What we’re reading this week: Nigeria’s missing president, a marathoner in exile, and more

  • Nigeria’s president Muhammadu Buhari is still in London, where he has been since January 19th. The 74-year-old’s trip was meant to be a short leave that included some medical check-ups. He was scheduled to return to Nigeria in early February. His prolonged absence reminds us of the long absence of Nigeria’s former president Umar Yar’Adua, who in 2009 sought medical treatment in Saudi Arabia and was outside Nigeria for months. Yar’Adua died shortly after returning to Nigeria in 2010. Georgetown professor and Nigeria expert Alex Thurston (@sahelblog) has written a great piece in IPI Global Observatory comparing the two presidents’ absences and it reads as more optimistic about the situation during Buhari’s absence. See also this piece by Ohio University political scientist Brandon Kendhammer (@Kendhammer) in Africa is a Country, which reads as less sanguine.
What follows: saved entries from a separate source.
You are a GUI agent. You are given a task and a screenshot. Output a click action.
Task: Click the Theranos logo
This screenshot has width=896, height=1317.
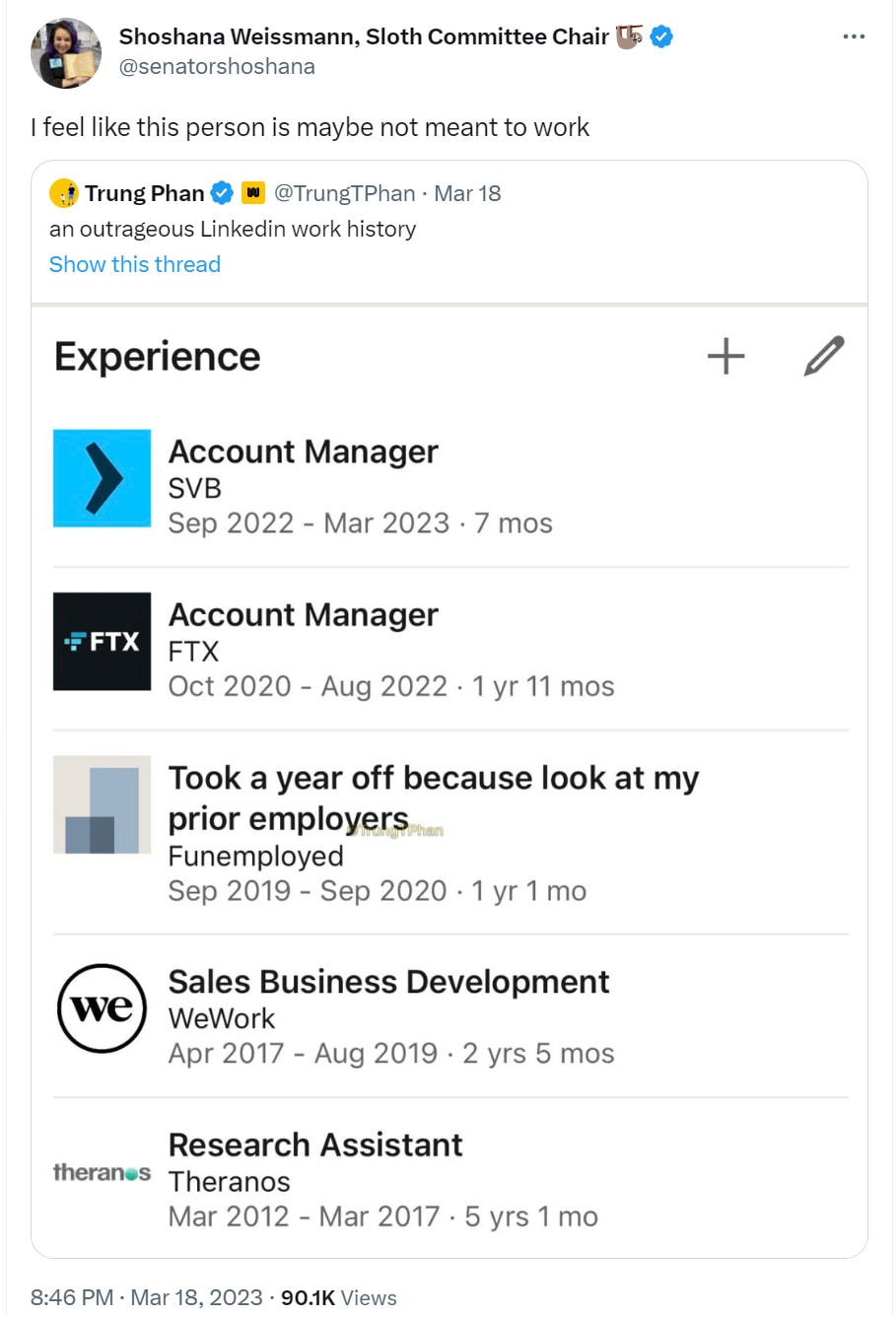coord(102,1172)
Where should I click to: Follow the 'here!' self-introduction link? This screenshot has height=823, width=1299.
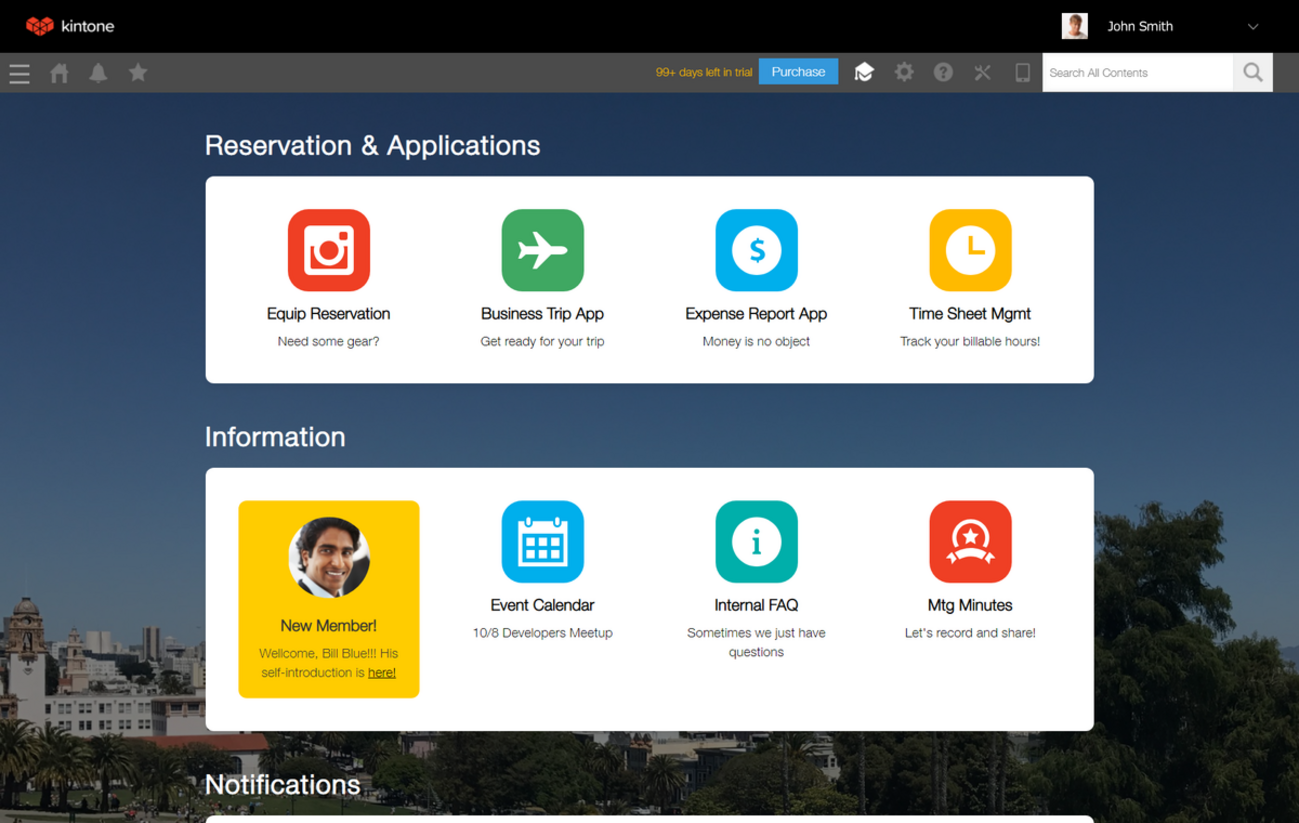coord(382,673)
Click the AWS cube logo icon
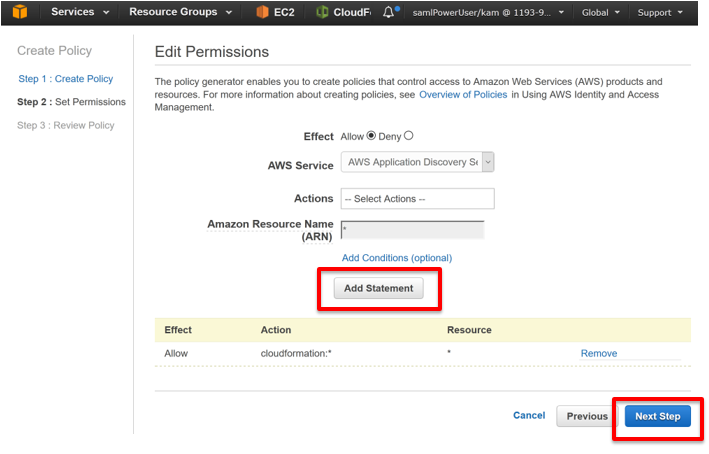Screen dimensions: 709x454 (x=20, y=12)
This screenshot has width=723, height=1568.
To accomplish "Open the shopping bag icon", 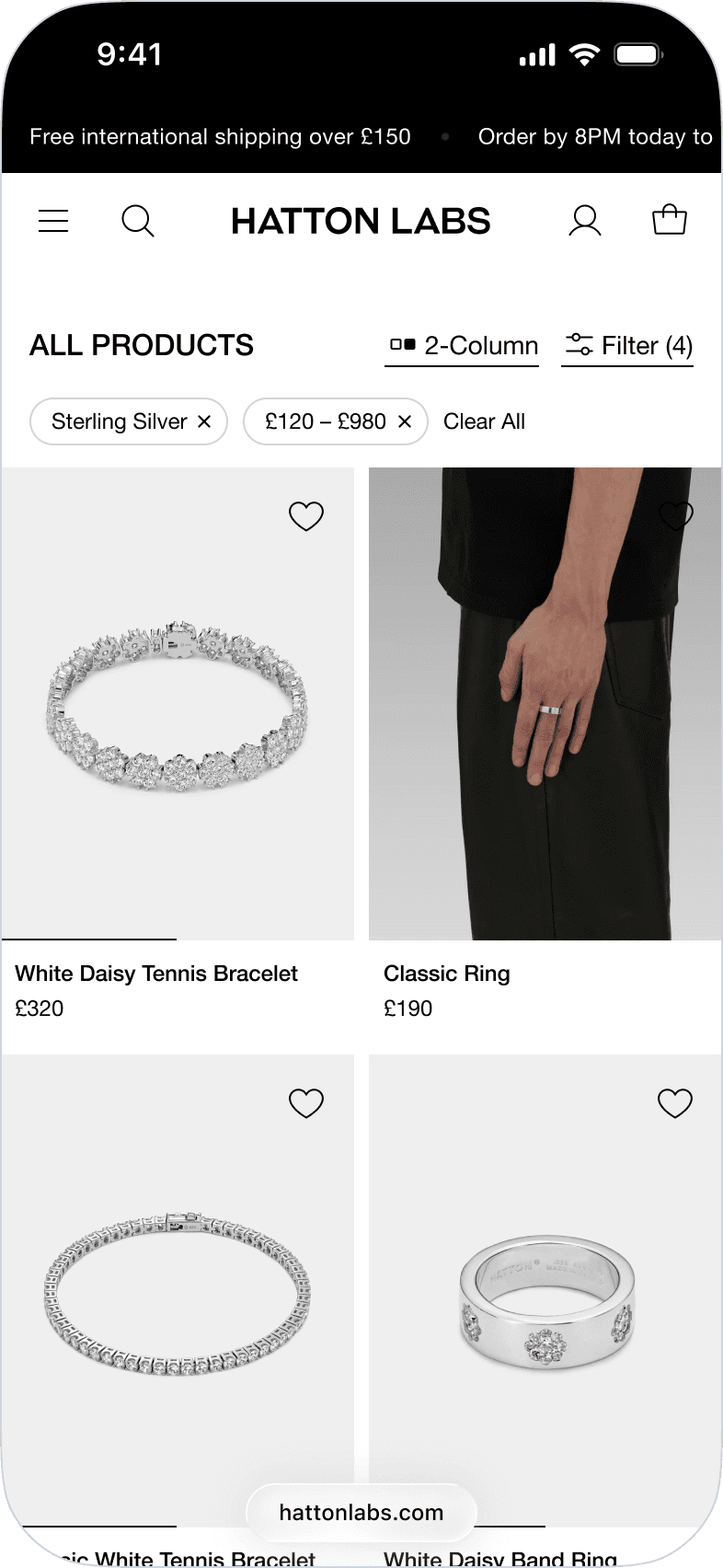I will click(670, 220).
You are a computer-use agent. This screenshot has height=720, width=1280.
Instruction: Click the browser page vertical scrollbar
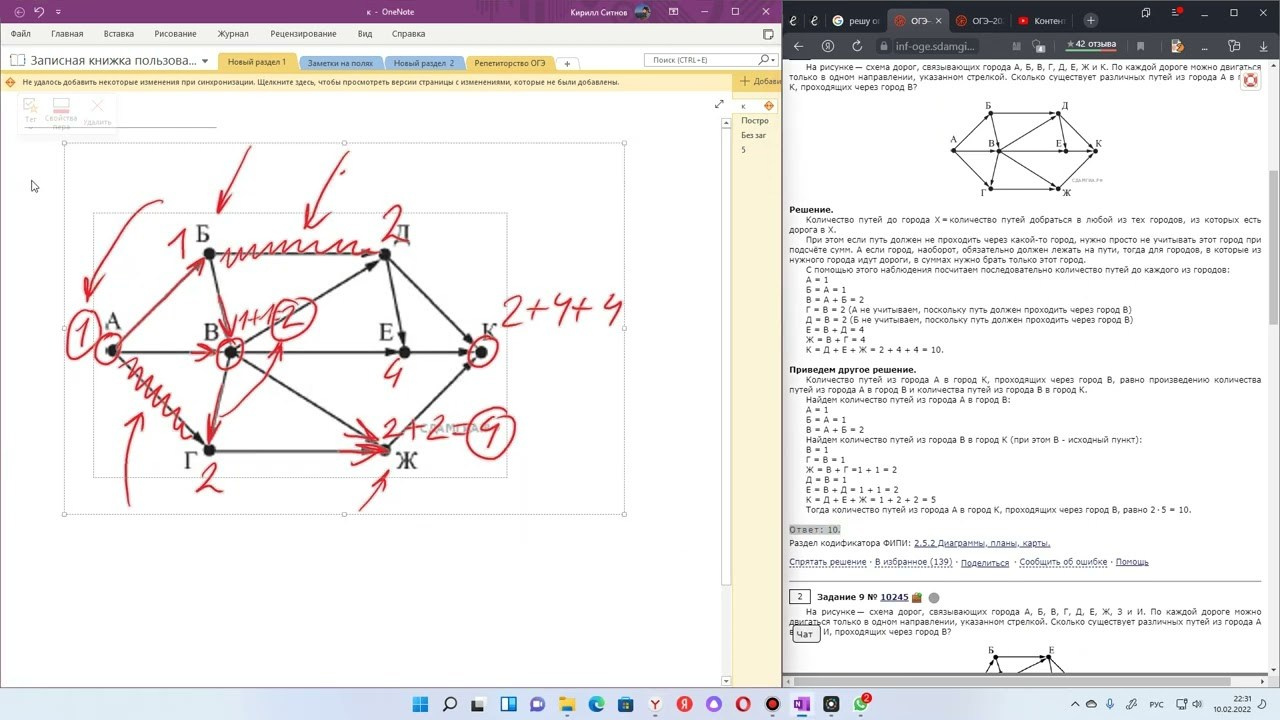pyautogui.click(x=1273, y=250)
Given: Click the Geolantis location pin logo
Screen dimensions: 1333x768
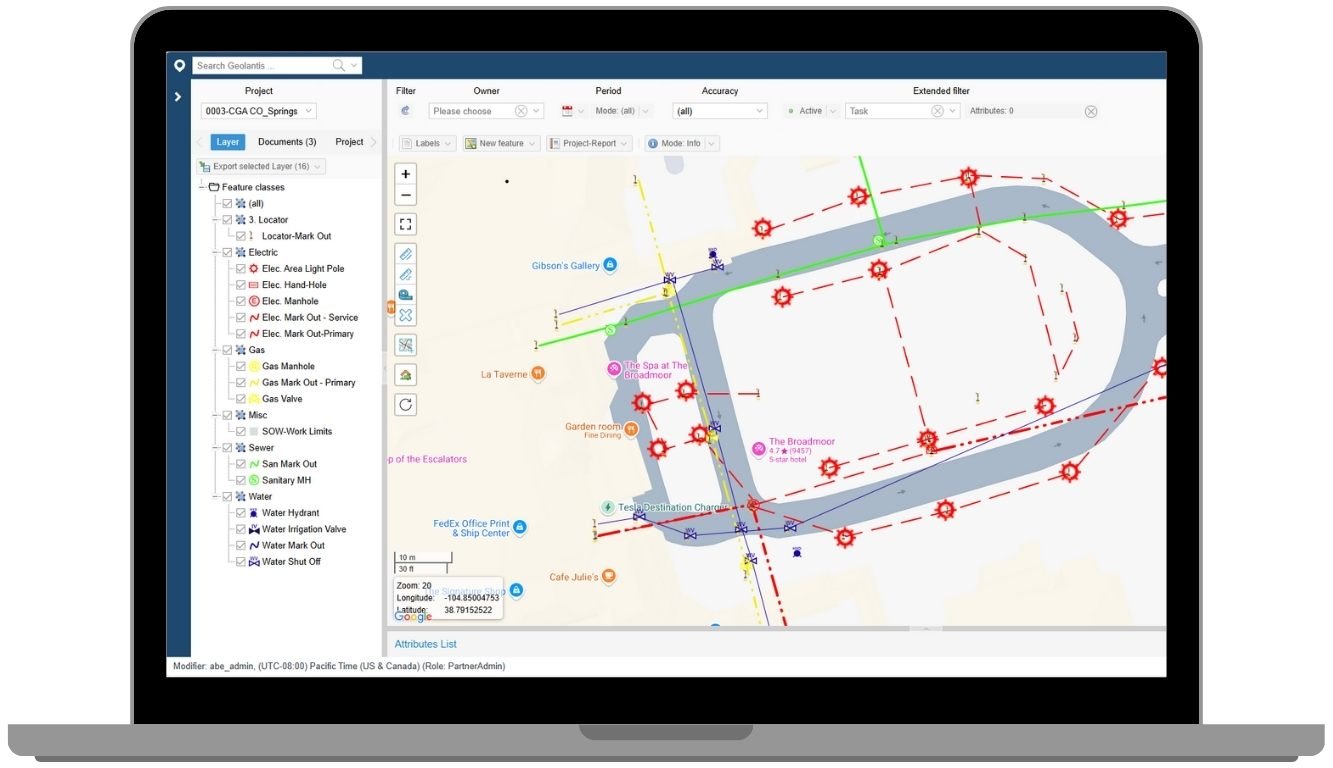Looking at the screenshot, I should click(x=180, y=65).
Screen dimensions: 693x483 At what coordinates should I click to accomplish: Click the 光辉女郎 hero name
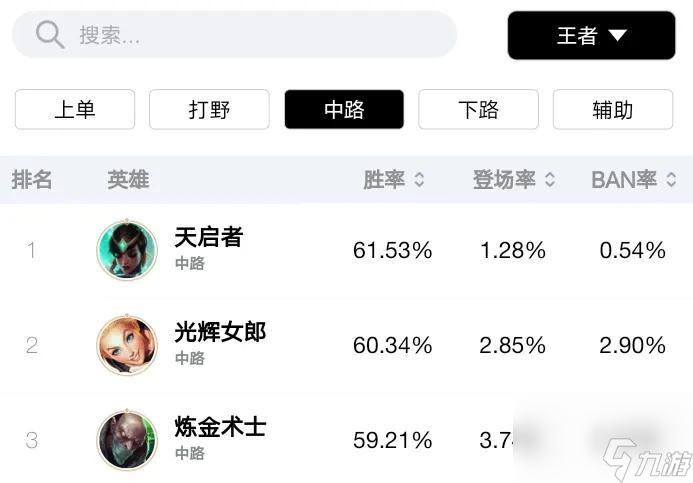[220, 332]
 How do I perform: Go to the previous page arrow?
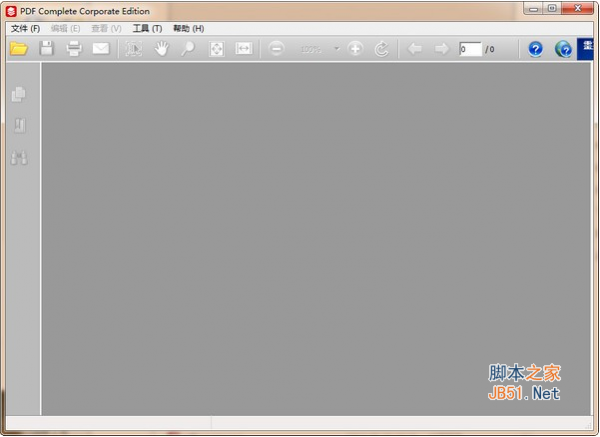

  • Also in Africa is a Country this week is a piece by Jamie Hitchen (@jchitchen) of the Africa Research Institute: “How do we talk about rebel groups?” Hitchen compels us to think about how dismissive characterizations of the Lord’s Resistance Army (LRA) and Boko Haram underestimate these groups, which can act as an obstacle in defeating them. Hitchen draws from a recently published book written from the perspective of an LRA foot soldier: When the Walking Defeats You: One Man’s Journey as Joseph Kony’s Bodyguard, by Ledio Cakaj (@LedioCakaj).
  • Read this very good piece in the New York Times about Ethiopian marathoner Feyisa Lilesa, who is living in exile in Flagstaff, Arizona. Lilesa is the silver medalist in the Rio Olympics this past summer who, when crossing the finish line, held his arms over his head in a crossed position as a symbol of solidarity with the Oromo Protests in Ethiopia. (For more on the Oromo Protests, we point you to this post by Mohammed Ademo, aka @OPride.) While the Ethiopian government said Lilesa is welcome to return to his home country, he does not feel safe to do so.
  • Today marks Ghana‘s 60th year of independence from Britain. We hope everyone is celebrating with some great jollof, high life music, and dancing. ICYMI, our first-ever episode focused on Ghanaian elections. Have a listen.ghana-celebrates-gyan-goal-with-a-strut-against-germany
  • Talking about Ghana, has anyone checked on former president John Dramani Mahama? We hope he’s not too depressed about the news that the Mo Ibrahim Foundation has chosen not to name a winner in its annual Prize for Achievement in African Leadership. The Mo Ibrahim Prize recognizes African executive leaders who have left office in the last three years that, “under challenging circumstances, have developed their countries and strengthened democracy and human rights for the shared benefit of their people, paving the way for sustainable and equitable prosperity.” The prize is not just a beautiful paperweight — it comes with $5 million cash paid out over ten years followed by an annual stipend of $200,000.
  •  This week’s episode featured a conversation with Dr. Laura Seay (@texasinafrica) of Colby College. We talked about minerals and conflict in Democratic Republic of Congo. Our longest episode thus far, we still didn’t have time to talk about this relevant, recent article in Foreign Affairs by our Barnard College colleague Séverine Autesserre (@SeverineAR), “What the Uproar Over Congo’s Elections Misses.” During our chat, Laura mentions two books that might be of interest to those who want to better understand conflict and minerals: What Rebels Want by Jennifer Hazen and Coltan by Michael Nest.